● **Document extract**:
╭──
There is also a supply shock to account for. Especially in China, some workplaces have been shut down to contain the virus. We can think of the virus effect on supply as if it idled machines because they ran out of lubricating oil. The issue is how to get the machines cranked up again. Here we have a direct loss of output without a corresponding increase somewhere else. Nor can future output offset the lost output; hours not worked are gone forever. However, in time the machines will be restored to normal functioning, perhaps with new controls to prevent some workers from infecting others. Perhaps in time everyone will be tested when entering the workplace, just as we are all screened at the airport. Whatever is necessary to restore production will happen; get used to it.

With negative demand and supply shocks, output will be lower than it otherwise would have been. However, the machinery has not been destroyed as it is in war. The lost output is gone forever, but the capital is not gone. And, for the most part, the human capital is not gone either. Some workers are dying but most are not.

The virus is different from previous shocks such as 9/11 because it has created enormous uncertainty and fear of a sort not experienced before. Even the December 7, 1941 attack on Pearl Harbor did not produce widespread fear. The United States declared war and got to work building a war machine. Unlike England, the United States did not fear attacks by German bombers. The average citizen could understand the danger of submarine attacks on merchant-ships, but those attacks did not reach those on land. Citizens today, even if very well-informed, do not know how to react to the virus threat. The uncertainty and fear of the unknown is unprecedented in modern America.

That same uncertainty has a grip on the entire world.

In time, the public-health establishment will provide the firepower to deal with the virus. How long it will take to provide a vaccine is unknown. But it seems reasonably certain that in time there will be a vaccine and/or an anti-viral agent that can be administered to ill people. We are already adjusting, just as we did to inspections at airports after 9/11. As I observed at a conference in New York this past Friday, the normal greeting has become an elbow bump instead of a handshake.
╰──
● **Exercise tasks**:
[a] Output the part of the passage on the virus's economic effects starting with "There is also" and going on through "used to it.", word for word.
[b] Answer these questions from the passage on the virus's economic effects:
(i) What does the passage compare the virus's effect on supply to?
(ii) Which attack does the passage say did not produce widespread fear?
(iii) What has the normal greeting become, according to the observation at the conference in New York?
[c] Take the passage on the virus's economic effects further, continuing from its final sentence.

● **Available data**:
╭──
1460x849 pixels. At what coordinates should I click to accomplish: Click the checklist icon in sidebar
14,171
╰──
╭──
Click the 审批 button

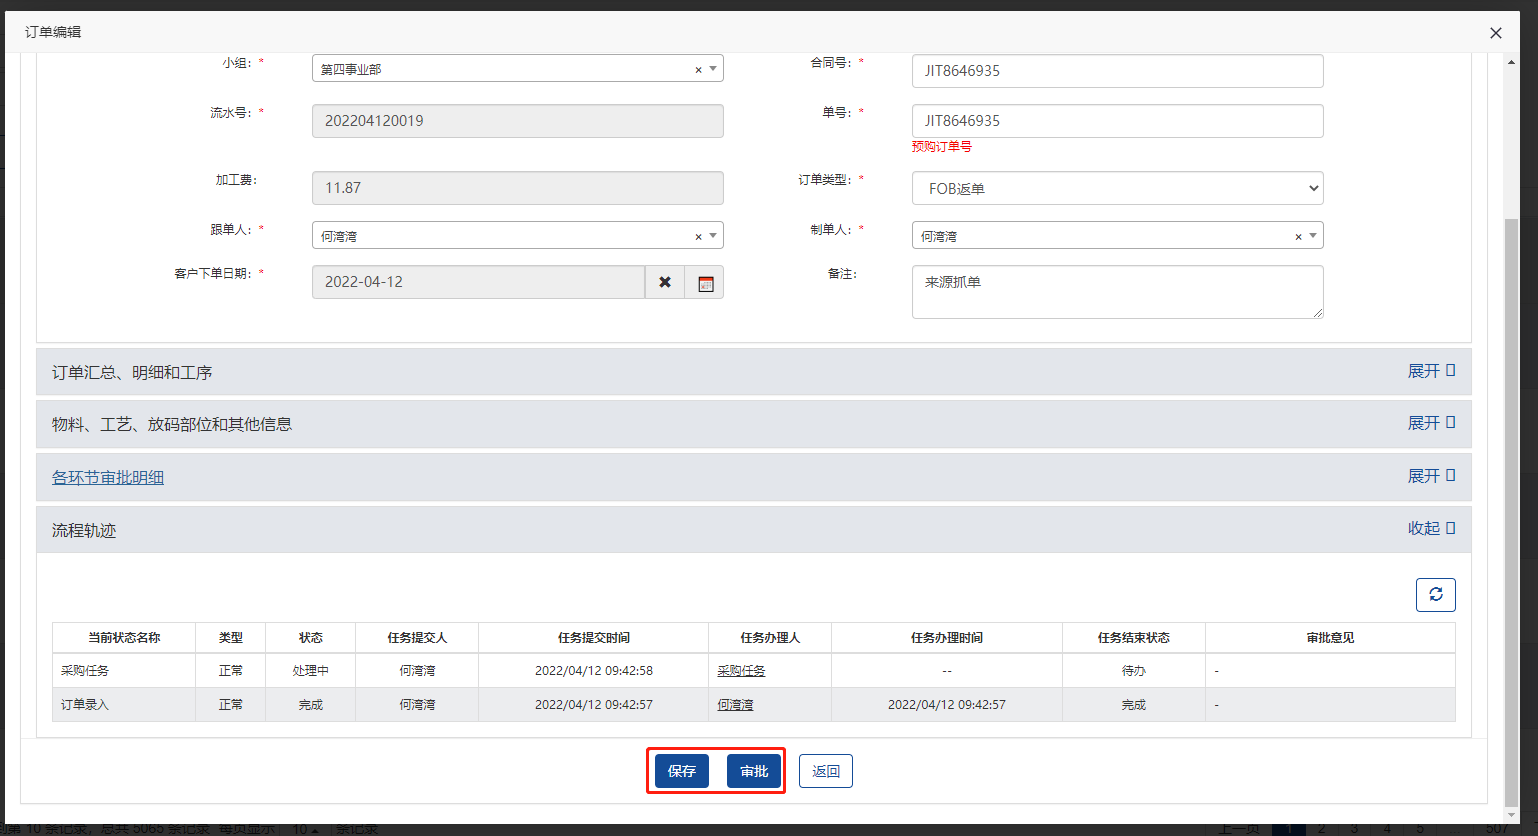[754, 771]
╰──
● **Task results**:
[a]
There is also a supply shock to account for. Especially in China, some workplaces have been shut down to contain the virus. We can think of the virus effect on supply as if it idled machines because they ran out of lubricating oil. The issue is how to get the machines cranked up again. Here we have a direct loss of output without a corresponding increase somewhere else. Nor can future output offset the lost output; hours not worked are gone forever. However, in time the machines will be restored to normal functioning, perhaps with new controls to prevent some workers from infecting others. Perhaps in time everyone will be tested when entering the workplace, just as we are all screened at the airport. Whatever is necessary to restore production will happen; get used to it.

[b]
(i) Machines idled because they ran out of lubricating oil.
(ii) The December 7, 1941 attack on Pearl Harbor.
(iii) An elbow bump instead of a handshake.

[c]
We are quarantining potentially infected people. We will learn what is necessary to contain the virus and necessary to treat those who are sick. We are ramping up production of test kits. I assume that in time there will be kits that can be used at home. With research, we changed behavior as AIDS struck down otherwise healthy people in the 1980s. Then we developed AIDS treatments. Few people die of AIDS anymore.

In time, life will return to pre-covid-19 levels but with improved understanding of how to prevent the spread of this new disease. To believe otherwise is to ignore history.

Financial markets and monetary policy
The financial markets are a barometer of fear. Around the world there is a flight to the safety of sovereign debt. Central banks ought to follow long rates down by reducing policy rates. If they do not, they will unavoidably be pulling funds from the market as they must do to maintain policy rates above market rates.

As Fed Chairman Powell stated last week, monetary policy cannot invent the vaccine needed to counter the virus. What the Fed can do is to maintain orderly conditions in the money markets so that the private sector can borrow and lend as needed to deal with the effects of the virus on economic activity. It is simply a mistake to think of Fed rate cuts as providing stimulus in the usual way we think of “stimulus.”

Summary
The analyst working to understand the current economy will have to figure out where the offsets discussed above are material. The essential point is that there are offsets to the negative effects of the virus on the current economy. The negative effects are important; no doubt about that. To neglect possible offsets is to make an analytical mistake.

William Poole
Dr. Poole is Distinguished Scholar in Residence at the University of Delaware and Senior Economic Adviser to Merk Investments. Dr. Poole retired as President and CEO of the Federal Reserve Bank of St. Louis in March 2008.